The Feast of Achelous by Rubens

Group Sex: #Fetchat update & A Dash of Nostalgic Smut

 

Hello, My Beauties,

For this week’s #fetchat we’ll be covering the subject of group sex. I’ve been meandering down memory lane while contemplating the topic. So, along with regular updates, I’ve written a dash of smut pulled from the vault of my experiences.

Pride month has come and gone. It’s strange how fast time passes. I remember folks telling me that as I got older, time would move faster, and back then it sounded absurd. Now it feels like I blink and, all of a sudden, a whole month has passed. 

If you follow me on Instagram or Twitter and are wondering, the family wedding was delightful, and the poem was a hit. 

No family drama and I only got into one questionable conversation. My life’s work includes writing and talking about sex, kink, and being queer. Unfortunately, the majority of my in-laws are evangelical republicans who go apoplectic when I talk about current events or what I do with my days. 

I couldn’t help myself. I can’t abide folks conflate sex work with human trafficking.
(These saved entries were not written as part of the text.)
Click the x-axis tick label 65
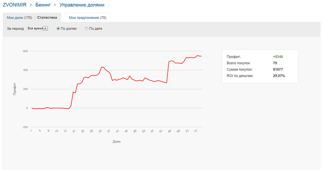This screenshot has width=323, height=172. (x=169, y=131)
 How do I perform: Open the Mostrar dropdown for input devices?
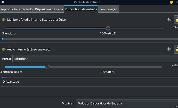[x=127, y=103]
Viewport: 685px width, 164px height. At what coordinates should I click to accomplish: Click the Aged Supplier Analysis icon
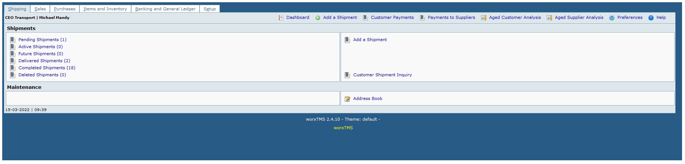[549, 18]
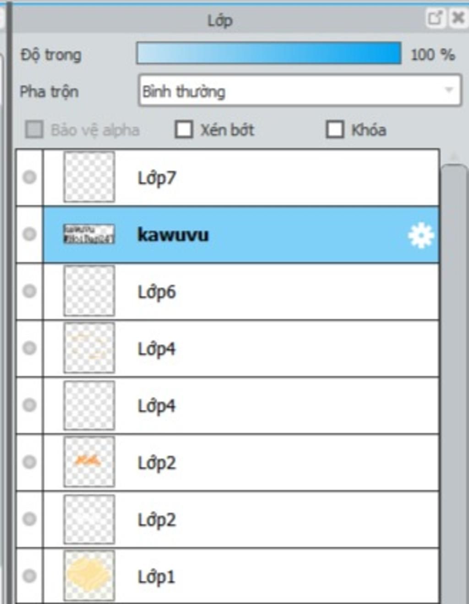Image resolution: width=469 pixels, height=604 pixels.
Task: Open the Pha trộn blend mode dropdown
Action: pyautogui.click(x=300, y=91)
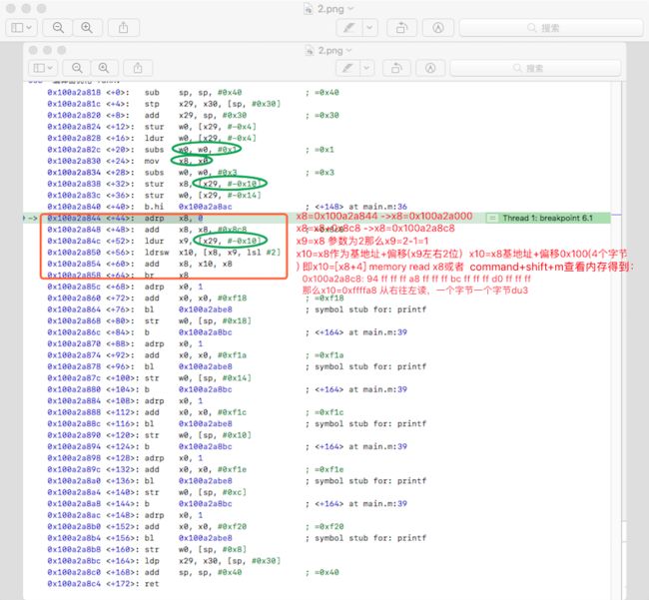Image resolution: width=649 pixels, height=600 pixels.
Task: Select the highlight pen icon in the outermost toolbar
Action: pyautogui.click(x=348, y=28)
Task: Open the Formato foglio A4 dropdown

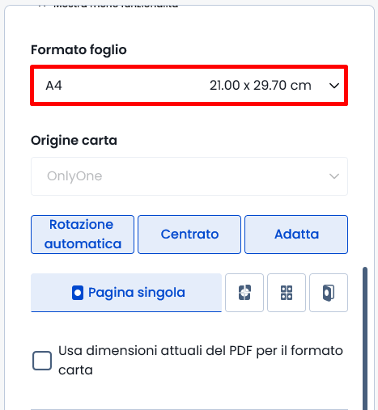Action: (189, 86)
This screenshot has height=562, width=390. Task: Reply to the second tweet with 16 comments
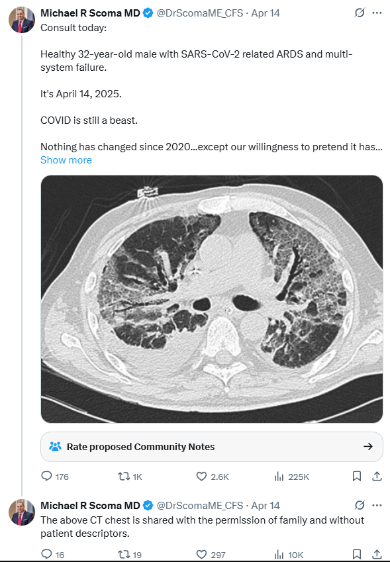tap(53, 555)
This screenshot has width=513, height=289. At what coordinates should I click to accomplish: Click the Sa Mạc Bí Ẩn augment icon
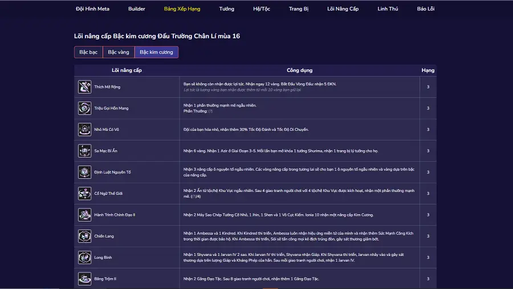coord(84,151)
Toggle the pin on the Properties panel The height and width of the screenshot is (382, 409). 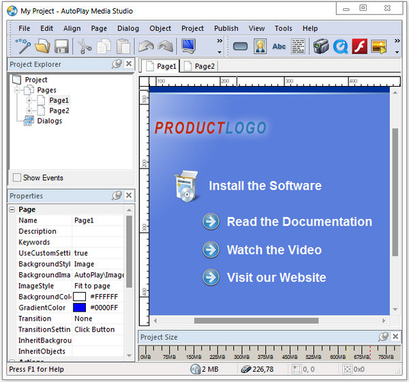click(117, 196)
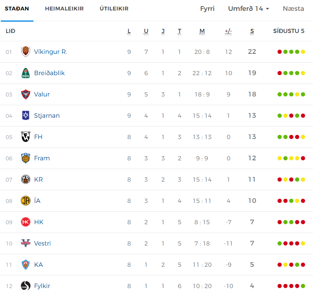Open the Vestri team link
Image resolution: width=313 pixels, height=296 pixels.
(x=42, y=243)
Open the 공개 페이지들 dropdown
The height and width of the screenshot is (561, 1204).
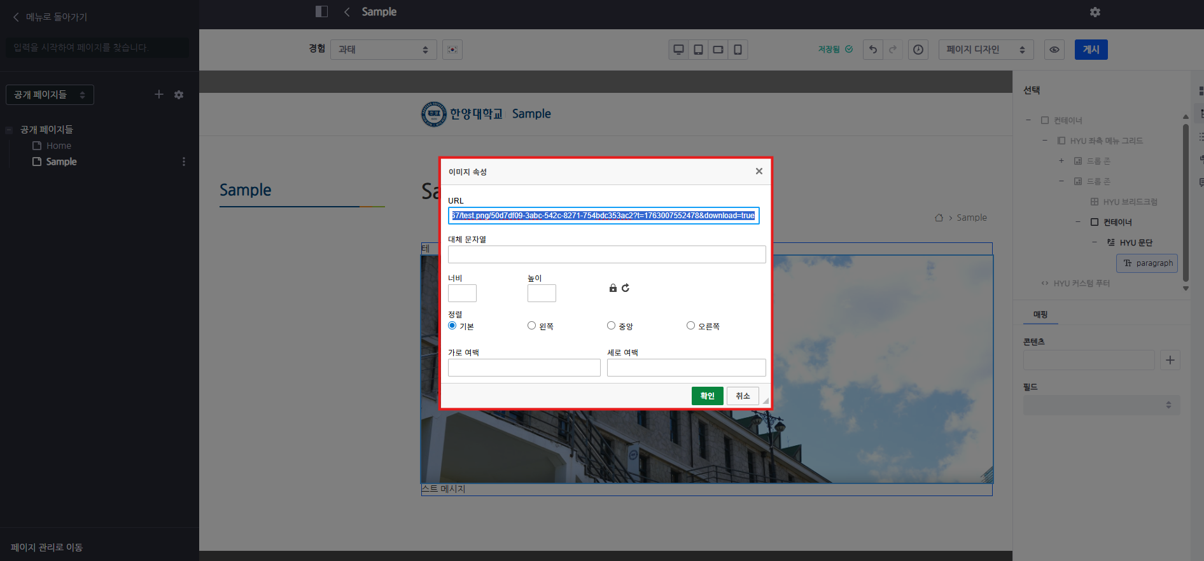tap(50, 95)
They tend to lobby and vote as if they’re not commoditizing sex themselves, but instead of being honest about it, they’re preaching a sad gospel of purity and denial and calling it holy.

Guess what? When someone says having sex should be saved for ” committed relationships,” they are conferring value on the act of sex. It may not be monetary, but it’s still valued as something worthy of exchange. The apoplexy was kept to a minimum, although the side-eye was out in force after the fact. Oh well, as the incomparable Mae West once said, “those who easily are shocked, should be shocked more often.” 

Argh. Sex work is work. End of. 

Speaking of sex, this week’s #Fetchat is all about Group Sex. And our guest this week is Ginny James, you can find her at ginnyjames.com and @GinnyJames14 on Twitter.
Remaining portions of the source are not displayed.